- _WHAT TO WORK ON_:
Be exact. Print each record as it stands.
(INPUT MATERIAL Opens)
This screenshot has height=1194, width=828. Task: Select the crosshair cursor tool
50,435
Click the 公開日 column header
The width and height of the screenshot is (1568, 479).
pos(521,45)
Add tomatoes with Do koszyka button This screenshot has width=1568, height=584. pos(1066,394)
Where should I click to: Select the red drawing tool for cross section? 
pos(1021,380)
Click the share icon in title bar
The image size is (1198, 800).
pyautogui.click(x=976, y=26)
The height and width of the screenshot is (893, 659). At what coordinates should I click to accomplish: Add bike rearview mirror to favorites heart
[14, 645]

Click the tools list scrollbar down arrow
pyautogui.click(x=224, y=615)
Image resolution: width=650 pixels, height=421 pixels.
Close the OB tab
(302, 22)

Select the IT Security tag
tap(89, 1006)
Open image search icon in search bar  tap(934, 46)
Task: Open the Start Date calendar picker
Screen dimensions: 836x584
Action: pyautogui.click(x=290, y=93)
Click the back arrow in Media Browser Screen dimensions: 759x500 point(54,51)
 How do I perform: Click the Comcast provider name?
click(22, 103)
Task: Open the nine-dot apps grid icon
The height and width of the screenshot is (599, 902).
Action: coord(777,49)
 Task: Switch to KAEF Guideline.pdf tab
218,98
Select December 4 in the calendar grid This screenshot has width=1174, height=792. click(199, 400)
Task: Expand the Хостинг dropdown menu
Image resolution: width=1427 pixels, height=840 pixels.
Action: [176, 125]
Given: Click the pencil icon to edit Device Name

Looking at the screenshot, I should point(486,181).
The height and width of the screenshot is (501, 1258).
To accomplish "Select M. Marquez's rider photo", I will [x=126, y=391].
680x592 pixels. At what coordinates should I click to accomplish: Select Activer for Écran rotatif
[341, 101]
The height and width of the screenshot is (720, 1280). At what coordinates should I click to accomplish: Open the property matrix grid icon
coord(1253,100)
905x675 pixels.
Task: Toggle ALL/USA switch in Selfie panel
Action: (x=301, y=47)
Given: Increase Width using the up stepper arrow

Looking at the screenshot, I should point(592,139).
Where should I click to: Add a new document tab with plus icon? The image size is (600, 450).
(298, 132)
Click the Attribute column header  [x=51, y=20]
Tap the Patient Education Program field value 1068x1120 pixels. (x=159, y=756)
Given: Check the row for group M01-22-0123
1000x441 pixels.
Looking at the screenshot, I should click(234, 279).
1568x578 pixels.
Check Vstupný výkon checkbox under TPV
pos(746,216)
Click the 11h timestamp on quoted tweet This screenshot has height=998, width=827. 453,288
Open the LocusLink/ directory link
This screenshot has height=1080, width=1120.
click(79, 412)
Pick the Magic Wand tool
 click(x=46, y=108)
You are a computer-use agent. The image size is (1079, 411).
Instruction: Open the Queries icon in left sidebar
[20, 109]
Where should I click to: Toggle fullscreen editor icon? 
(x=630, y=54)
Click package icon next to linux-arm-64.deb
(INPUT MATERIAL Closes)
- _WRITTEN RESPONSE_:
This screenshot has height=1194, width=828. Task: Select the crosshair cursor tool
50,435
Click the 公開日 column header
The width and height of the screenshot is (1568, 479).
pos(521,45)
Add tomatoes with Do koszyka button This screenshot has width=1568, height=584. pos(1066,394)
Where should I click to: Select the red drawing tool for cross section? 
pos(1021,380)
Click the share icon in title bar
The image size is (1198, 800).
pyautogui.click(x=976, y=26)
The height and width of the screenshot is (893, 659). At what coordinates should I click to accomplish: Add bike rearview mirror to favorites heart
[14, 645]

Click the tools list scrollbar down arrow
pyautogui.click(x=224, y=615)
Image resolution: width=650 pixels, height=421 pixels.
Close the OB tab
(302, 22)

Select the IT Security tag
tap(89, 1006)
Open image search icon in search bar  tap(934, 46)
Task: Open the Start Date calendar picker
Screen dimensions: 836x584
Action: pyautogui.click(x=290, y=93)
Click the back arrow in Media Browser Screen dimensions: 759x500 point(54,51)
 How do I perform: Click the Comcast provider name?
click(22, 103)
Task: Open the nine-dot apps grid icon
The height and width of the screenshot is (599, 902).
Action: coord(777,49)
 Task: Switch to KAEF Guideline.pdf tab
218,98
Select December 4 in the calendar grid This screenshot has width=1174, height=792. click(199, 400)
Task: Expand the Хостинг dropdown menu
Image resolution: width=1427 pixels, height=840 pixels.
Action: [176, 125]
Given: Click the pencil icon to edit Device Name

Looking at the screenshot, I should point(486,181).
The height and width of the screenshot is (501, 1258).
To accomplish "Select M. Marquez's rider photo", I will [x=126, y=391].
680x592 pixels. At what coordinates should I click to accomplish: Select Activer for Écran rotatif
[341, 101]
The height and width of the screenshot is (720, 1280). At what coordinates should I click to accomplish: Open the property matrix grid icon
coord(1253,100)
905x675 pixels.
Task: Toggle ALL/USA switch in Selfie panel
Action: (x=301, y=47)
Given: Increase Width using the up stepper arrow

Looking at the screenshot, I should point(592,139).
Where should I click to: Add a new document tab with plus icon? The image size is (600, 450).
(298, 132)
Click the Attribute column header  [x=51, y=20]
Tap the Patient Education Program field value 1068x1120 pixels. (x=159, y=756)
Given: Check the row for group M01-22-0123
1000x441 pixels.
Looking at the screenshot, I should click(234, 279).
1568x578 pixels.
Check Vstupný výkon checkbox under TPV
pos(746,216)
Click the 11h timestamp on quoted tweet This screenshot has height=998, width=827. 453,288
Open the LocusLink/ directory link
This screenshot has height=1080, width=1120.
click(79, 412)
Pick the Magic Wand tool
 click(x=46, y=108)
You are a computer-use agent. The image size is (1079, 411).
Instruction: Open the Queries icon in left sidebar
[20, 109]
Where should I click to: Toggle fullscreen editor icon? 
(x=630, y=54)
Click package icon next to linux-arm-64.deb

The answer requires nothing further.